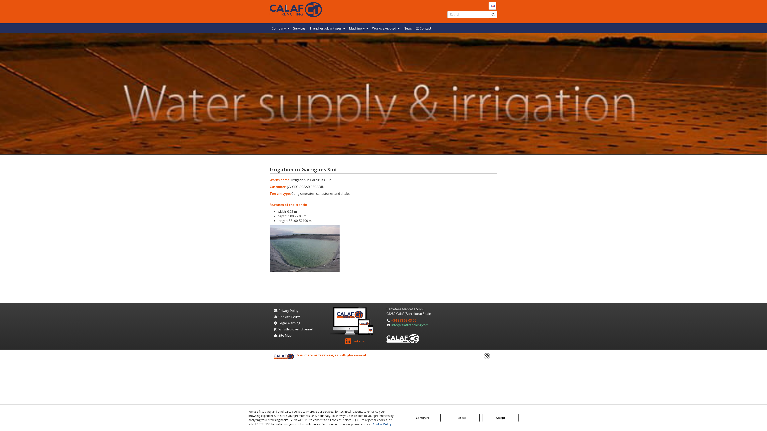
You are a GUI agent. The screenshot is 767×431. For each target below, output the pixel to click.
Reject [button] (461, 418)
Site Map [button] (285, 335)
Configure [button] (422, 418)
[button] (296, 9)
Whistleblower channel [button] (295, 329)
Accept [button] (500, 418)
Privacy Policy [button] (288, 310)
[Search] (493, 14)
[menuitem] (492, 6)
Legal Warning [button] (289, 323)
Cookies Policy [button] (289, 317)
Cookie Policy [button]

==*==

- [Short problem] How many lines of the listing contain the string "button"? Give only the number.

- [Answer in full] 10